## GOAL OF THE EXERCISE:
Find the string "Delete" in the records. Copy each line that has it.

[Items listed in a dataset]
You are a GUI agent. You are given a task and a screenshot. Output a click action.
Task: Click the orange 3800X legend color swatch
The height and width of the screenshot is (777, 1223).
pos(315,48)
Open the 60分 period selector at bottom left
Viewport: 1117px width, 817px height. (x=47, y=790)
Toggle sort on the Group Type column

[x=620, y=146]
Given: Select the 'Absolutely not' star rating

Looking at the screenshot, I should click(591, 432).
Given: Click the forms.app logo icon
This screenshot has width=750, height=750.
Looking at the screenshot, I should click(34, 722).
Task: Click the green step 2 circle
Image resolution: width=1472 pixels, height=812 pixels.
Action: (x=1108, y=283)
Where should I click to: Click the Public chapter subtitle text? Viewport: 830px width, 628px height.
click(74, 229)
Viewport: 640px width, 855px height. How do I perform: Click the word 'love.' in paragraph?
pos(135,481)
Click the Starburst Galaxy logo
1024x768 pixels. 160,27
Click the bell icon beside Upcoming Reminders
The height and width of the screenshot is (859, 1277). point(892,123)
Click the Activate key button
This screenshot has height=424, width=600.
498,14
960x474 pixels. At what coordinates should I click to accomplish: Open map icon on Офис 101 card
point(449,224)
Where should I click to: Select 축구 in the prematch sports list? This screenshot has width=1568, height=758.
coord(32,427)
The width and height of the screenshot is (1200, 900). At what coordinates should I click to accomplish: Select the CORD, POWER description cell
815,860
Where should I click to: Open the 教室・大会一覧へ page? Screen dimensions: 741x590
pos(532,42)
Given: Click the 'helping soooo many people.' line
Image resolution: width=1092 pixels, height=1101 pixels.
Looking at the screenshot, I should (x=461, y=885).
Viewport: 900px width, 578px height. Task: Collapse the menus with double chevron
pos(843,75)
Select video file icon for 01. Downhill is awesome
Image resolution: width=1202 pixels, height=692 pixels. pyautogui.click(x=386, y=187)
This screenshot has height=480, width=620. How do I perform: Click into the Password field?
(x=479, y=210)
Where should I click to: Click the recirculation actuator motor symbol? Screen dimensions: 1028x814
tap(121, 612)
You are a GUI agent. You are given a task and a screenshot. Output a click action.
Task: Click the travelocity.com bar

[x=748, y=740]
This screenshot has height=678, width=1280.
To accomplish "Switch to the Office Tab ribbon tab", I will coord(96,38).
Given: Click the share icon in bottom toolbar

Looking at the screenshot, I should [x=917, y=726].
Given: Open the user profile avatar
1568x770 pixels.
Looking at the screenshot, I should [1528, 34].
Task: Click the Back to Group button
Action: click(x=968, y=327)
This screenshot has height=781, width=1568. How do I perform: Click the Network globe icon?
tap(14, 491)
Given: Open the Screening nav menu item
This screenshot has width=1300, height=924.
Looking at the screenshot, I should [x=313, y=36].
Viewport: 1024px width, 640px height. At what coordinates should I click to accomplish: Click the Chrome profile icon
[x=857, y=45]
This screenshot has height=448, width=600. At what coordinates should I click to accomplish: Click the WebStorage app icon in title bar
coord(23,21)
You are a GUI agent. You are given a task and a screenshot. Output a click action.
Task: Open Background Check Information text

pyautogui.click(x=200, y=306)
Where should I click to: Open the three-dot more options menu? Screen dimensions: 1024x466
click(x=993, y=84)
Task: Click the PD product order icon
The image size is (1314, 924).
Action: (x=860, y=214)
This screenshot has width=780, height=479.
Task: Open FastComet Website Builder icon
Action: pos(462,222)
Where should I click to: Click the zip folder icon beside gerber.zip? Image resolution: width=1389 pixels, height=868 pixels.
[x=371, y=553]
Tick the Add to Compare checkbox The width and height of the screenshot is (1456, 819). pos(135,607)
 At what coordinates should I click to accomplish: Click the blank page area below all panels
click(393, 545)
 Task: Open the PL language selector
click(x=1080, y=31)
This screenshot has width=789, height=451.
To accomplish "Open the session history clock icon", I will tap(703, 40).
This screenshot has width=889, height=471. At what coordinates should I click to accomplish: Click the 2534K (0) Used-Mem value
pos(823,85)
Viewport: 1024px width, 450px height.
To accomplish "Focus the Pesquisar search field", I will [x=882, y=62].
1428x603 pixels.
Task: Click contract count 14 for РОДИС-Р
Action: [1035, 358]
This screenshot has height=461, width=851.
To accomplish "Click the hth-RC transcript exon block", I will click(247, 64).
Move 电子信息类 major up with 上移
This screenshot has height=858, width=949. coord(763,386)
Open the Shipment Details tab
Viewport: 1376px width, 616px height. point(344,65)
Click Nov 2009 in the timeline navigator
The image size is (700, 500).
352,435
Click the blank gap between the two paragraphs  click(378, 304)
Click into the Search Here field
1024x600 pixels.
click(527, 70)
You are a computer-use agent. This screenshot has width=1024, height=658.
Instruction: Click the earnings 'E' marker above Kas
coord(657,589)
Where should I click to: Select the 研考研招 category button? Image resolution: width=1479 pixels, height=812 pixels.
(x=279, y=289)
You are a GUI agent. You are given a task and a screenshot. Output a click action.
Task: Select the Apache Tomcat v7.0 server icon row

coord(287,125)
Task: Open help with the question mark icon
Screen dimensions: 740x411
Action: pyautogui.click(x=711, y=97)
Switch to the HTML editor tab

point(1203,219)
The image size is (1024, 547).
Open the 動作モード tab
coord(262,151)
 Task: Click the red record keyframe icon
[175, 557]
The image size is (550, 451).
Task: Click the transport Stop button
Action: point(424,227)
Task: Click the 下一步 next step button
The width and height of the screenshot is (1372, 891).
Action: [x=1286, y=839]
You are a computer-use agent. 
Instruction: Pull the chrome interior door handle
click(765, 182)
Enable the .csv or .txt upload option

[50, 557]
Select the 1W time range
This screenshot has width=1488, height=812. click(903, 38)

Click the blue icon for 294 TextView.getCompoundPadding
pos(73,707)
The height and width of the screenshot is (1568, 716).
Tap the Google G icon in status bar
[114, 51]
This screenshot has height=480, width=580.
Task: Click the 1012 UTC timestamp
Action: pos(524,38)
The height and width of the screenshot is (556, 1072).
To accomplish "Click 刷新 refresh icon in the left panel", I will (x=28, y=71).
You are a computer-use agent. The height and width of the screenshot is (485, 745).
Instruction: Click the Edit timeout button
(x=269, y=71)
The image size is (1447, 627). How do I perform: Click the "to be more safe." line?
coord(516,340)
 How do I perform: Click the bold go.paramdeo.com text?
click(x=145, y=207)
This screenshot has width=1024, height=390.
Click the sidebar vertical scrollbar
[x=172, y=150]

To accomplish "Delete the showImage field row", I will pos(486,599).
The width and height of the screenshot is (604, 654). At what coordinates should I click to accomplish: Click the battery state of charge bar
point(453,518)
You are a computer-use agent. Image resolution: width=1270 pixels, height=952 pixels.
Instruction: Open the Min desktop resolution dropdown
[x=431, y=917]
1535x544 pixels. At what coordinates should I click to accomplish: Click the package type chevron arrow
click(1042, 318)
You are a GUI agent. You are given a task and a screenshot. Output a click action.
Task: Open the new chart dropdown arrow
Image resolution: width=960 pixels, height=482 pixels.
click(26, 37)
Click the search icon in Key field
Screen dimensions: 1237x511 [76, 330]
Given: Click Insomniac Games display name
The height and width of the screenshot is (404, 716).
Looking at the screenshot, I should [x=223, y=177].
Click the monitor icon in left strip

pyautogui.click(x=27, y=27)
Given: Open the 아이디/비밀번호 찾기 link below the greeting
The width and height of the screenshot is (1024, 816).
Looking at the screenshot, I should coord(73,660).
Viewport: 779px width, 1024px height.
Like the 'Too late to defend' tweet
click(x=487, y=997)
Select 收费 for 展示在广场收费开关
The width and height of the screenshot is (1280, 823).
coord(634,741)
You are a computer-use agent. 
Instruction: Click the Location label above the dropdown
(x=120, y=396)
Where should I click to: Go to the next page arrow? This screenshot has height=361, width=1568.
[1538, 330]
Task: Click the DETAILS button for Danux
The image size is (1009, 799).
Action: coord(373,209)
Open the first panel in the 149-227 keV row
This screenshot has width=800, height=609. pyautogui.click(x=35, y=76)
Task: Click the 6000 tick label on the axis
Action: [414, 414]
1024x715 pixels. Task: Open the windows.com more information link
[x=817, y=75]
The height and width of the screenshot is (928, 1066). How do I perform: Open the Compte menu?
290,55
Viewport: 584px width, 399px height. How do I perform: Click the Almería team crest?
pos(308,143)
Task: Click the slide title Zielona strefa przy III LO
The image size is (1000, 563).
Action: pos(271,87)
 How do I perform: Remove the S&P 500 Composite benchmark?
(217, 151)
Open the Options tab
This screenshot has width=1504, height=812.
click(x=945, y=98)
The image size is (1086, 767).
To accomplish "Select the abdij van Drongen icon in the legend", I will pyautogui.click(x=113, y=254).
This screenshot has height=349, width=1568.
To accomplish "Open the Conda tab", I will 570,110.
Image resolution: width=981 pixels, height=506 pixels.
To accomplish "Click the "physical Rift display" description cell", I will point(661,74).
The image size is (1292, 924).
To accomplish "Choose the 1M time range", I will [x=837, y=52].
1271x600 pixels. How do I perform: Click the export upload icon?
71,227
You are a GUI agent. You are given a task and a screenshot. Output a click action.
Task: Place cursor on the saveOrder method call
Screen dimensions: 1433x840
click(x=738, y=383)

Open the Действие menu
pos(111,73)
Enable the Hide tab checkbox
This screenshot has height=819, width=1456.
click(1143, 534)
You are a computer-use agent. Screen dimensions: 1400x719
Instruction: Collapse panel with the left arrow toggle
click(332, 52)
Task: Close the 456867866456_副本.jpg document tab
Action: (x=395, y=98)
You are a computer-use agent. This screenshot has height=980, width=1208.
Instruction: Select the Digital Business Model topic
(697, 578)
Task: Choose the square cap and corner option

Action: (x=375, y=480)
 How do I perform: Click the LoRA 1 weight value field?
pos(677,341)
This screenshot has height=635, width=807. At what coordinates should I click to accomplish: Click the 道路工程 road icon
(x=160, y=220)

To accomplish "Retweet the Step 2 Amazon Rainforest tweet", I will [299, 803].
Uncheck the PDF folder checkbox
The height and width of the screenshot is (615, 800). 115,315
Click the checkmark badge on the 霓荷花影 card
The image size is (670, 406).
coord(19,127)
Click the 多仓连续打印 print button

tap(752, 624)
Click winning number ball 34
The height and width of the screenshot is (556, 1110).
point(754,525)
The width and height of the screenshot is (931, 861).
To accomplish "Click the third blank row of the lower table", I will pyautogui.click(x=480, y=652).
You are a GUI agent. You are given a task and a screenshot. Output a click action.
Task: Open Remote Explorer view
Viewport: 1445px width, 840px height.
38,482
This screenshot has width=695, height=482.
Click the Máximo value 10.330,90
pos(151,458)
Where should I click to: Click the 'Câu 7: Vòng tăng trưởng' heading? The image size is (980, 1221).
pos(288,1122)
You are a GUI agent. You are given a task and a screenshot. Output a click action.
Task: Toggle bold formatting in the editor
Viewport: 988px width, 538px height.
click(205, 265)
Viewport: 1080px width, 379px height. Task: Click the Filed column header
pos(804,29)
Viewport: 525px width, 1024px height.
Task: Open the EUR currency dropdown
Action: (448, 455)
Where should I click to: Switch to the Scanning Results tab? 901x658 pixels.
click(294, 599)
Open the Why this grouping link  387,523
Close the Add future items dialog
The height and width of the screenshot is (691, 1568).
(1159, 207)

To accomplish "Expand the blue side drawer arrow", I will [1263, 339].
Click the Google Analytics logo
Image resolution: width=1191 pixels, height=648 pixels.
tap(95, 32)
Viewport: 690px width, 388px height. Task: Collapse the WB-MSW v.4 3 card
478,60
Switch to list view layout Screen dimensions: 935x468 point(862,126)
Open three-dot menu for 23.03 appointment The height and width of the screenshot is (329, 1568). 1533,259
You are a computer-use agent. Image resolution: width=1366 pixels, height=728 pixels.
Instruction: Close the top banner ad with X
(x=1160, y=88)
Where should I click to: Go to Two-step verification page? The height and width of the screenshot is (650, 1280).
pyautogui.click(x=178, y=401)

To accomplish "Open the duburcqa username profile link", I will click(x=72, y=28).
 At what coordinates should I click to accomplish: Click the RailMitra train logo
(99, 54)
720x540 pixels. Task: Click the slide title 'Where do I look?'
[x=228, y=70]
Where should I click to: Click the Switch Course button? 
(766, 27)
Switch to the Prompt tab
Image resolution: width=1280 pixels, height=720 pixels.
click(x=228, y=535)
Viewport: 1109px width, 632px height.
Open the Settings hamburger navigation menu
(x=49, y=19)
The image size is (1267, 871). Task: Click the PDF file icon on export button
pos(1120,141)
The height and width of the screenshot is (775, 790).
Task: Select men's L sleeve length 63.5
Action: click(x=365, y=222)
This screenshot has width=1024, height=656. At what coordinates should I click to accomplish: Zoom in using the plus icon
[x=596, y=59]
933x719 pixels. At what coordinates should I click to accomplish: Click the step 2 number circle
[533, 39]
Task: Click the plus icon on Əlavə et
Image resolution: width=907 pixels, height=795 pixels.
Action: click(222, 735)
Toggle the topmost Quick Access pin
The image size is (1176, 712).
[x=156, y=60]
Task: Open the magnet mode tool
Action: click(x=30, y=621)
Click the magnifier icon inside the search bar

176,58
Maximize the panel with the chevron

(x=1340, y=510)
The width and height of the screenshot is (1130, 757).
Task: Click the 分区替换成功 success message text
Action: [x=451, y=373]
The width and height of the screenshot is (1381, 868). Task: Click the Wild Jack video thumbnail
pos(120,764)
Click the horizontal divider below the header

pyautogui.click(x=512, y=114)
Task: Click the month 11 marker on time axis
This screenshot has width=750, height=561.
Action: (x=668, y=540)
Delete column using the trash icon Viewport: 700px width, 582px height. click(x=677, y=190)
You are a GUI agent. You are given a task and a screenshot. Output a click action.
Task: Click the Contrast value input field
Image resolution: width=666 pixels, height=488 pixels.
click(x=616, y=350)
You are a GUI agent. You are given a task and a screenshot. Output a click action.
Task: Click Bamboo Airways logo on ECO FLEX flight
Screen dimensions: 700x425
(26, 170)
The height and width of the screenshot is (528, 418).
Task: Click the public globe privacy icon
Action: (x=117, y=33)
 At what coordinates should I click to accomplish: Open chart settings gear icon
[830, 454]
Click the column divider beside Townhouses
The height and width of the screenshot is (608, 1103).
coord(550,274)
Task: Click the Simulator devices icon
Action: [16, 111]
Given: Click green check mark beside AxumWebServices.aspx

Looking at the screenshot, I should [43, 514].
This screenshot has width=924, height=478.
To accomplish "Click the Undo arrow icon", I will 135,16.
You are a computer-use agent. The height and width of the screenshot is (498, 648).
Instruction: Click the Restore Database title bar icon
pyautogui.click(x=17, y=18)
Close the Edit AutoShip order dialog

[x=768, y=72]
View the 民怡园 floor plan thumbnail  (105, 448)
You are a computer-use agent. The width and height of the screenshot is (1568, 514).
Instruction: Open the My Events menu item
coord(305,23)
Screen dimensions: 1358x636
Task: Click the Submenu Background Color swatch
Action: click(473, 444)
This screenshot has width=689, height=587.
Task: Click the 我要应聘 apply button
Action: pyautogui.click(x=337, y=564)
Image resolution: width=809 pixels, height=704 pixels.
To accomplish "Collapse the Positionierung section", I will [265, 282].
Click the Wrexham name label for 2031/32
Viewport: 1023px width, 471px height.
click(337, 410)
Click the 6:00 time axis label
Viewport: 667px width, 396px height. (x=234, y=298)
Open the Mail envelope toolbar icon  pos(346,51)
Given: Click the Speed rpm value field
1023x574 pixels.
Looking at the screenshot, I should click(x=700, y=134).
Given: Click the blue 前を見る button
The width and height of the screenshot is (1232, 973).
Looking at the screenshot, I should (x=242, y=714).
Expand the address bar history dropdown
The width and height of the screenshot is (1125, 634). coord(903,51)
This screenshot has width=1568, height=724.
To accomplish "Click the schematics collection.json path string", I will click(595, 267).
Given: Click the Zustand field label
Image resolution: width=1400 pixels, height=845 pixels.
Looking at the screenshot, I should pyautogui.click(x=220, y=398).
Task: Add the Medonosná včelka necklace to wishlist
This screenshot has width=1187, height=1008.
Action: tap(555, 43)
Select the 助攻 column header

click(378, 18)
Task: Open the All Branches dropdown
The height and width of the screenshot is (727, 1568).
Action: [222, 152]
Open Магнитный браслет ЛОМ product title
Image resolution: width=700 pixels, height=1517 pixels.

## RESPONSE TO THIS EXERCISE:
To accomplish "Delete the showImage field row", I will pos(486,599).
Delete column using the trash icon Viewport: 700px width, 582px height. click(x=677, y=190)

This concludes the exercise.